Genauso viele Fragen waren noch offen, Antworten gab es genauso wenige.

    Einer einzigen Sache war er gewiß. Die Verantwortung, die er ohne jedes Zögern für den Jungen in Anderssons Kiste übernommen hatte, war etwas, das er nicht bereuen würde. Was er sich selber nicht hatte geben können, würde er vielleicht einem anderen geben können.

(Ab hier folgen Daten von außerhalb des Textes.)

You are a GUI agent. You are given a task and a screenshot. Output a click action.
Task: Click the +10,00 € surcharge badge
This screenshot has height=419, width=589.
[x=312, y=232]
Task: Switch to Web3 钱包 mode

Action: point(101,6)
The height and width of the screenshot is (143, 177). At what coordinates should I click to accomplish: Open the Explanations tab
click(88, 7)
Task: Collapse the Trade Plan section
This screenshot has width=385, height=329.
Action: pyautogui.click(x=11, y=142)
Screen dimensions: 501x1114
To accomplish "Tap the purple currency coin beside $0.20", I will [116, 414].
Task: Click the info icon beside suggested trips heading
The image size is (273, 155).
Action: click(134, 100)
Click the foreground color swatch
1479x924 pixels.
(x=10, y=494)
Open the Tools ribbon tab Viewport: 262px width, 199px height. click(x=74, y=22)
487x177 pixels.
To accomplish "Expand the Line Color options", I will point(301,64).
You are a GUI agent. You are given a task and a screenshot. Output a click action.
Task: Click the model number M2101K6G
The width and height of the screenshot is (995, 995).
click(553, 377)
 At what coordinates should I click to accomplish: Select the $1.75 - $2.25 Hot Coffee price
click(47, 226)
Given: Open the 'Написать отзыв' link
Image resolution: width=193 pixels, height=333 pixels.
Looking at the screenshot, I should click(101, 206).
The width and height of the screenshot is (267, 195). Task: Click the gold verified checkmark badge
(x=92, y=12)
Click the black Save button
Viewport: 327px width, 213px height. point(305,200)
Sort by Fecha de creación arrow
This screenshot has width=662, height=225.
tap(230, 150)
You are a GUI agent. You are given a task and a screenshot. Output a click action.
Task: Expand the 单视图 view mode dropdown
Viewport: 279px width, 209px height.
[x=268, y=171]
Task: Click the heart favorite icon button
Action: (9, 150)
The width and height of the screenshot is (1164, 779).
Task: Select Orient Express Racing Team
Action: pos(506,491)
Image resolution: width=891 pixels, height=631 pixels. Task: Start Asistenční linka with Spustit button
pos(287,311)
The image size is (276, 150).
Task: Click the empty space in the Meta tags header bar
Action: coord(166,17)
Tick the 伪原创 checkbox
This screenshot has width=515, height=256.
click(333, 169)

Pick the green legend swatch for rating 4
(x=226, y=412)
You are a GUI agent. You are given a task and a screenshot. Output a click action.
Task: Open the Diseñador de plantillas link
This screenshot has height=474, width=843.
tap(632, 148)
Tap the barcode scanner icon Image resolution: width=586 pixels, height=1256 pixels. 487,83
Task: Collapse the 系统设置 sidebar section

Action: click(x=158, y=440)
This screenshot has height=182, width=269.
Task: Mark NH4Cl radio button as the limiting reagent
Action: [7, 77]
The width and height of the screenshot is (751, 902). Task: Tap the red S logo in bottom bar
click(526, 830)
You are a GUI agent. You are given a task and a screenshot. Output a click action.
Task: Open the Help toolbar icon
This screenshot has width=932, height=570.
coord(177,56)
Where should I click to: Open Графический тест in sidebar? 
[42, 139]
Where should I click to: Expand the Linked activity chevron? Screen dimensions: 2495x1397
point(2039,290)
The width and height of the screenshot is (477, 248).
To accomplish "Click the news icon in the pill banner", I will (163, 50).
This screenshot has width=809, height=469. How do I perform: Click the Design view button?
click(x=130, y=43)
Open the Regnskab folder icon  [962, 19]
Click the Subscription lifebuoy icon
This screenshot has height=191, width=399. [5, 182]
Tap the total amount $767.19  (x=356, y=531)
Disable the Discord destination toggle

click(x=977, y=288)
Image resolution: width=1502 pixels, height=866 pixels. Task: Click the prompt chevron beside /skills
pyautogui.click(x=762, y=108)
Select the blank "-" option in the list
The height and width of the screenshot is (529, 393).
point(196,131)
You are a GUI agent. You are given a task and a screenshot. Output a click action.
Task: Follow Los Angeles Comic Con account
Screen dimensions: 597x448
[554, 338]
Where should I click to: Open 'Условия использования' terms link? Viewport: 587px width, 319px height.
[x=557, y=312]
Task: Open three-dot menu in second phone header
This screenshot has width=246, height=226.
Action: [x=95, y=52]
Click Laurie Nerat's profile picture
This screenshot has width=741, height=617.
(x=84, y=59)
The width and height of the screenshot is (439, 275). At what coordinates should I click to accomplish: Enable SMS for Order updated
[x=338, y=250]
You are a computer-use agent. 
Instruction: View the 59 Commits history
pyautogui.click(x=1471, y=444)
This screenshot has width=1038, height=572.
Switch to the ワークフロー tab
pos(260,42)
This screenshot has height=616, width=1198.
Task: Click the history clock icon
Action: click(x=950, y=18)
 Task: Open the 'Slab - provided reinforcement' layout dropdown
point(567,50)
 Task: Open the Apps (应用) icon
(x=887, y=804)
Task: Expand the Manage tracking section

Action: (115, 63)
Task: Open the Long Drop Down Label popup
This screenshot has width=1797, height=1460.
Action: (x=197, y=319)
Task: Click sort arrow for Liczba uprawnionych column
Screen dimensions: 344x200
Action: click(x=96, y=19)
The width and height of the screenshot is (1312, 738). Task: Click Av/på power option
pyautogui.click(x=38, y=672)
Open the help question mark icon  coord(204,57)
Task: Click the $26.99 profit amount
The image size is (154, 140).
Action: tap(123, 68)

    Bengler wartete, bis Daniel aufgewacht war. Dann lächelte er, zog ihm sein bestes Hemd an und trug ihn hinaus. Als Daniel den Wagen mit den vorgespannten Ochsen sah, fing er plötzlich an zu schreien und um sich zu schlagen. Bengler mußte ihn ganz fest halten, der Junge war wie eine Wildkatze. Als er seine Zähne in Benglers Nase schlug, war dieser gezwungen, ihn loszulassen. Der Junge lief schnurstracks in die Wüste hinaus. Bengler folgte ihm, während ihm das Blut übers Gesicht rann.
    Einen kurzen Moment meinte er, er müßte ihn schlagen. Aber als er den Jungen einholte, war der Gedanke schon verflogen. Noch immer brüllte er wie am Spieß und schlug wild um sich. Aber diesmal behielt Bengler ihn im Griff und schleifte ihn zum Wagen. Dort band er ihn an der Ladung fest, genau wie er damals Amos und Neka an die Wagenräder gebunden hatte. Der Junge zog und zerrte an den Stricken, seine Schreie durchbohrten Bengler wie Messer. Aber er konnte jetzt nicht mehr zurück.
    Andersson war auf die Treppe getreten und beobachtete den Auftritt.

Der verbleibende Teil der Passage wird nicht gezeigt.